Task instructions: The answer is the set of lines that include "Click", copied from the data below.

Information:
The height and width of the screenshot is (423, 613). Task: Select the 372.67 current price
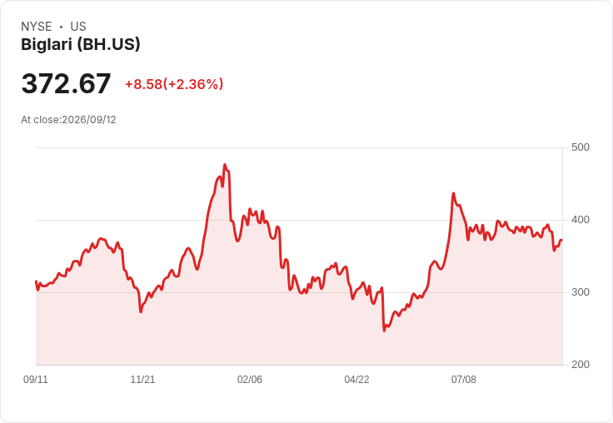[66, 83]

---

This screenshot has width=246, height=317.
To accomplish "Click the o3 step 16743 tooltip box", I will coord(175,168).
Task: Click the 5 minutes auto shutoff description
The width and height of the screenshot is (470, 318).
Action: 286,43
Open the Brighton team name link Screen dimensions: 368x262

Answer section:
To accomplish "Click the o3 step 16743 tooltip box", I will coord(175,168).
Task: Click the 5 minutes auto shutoff description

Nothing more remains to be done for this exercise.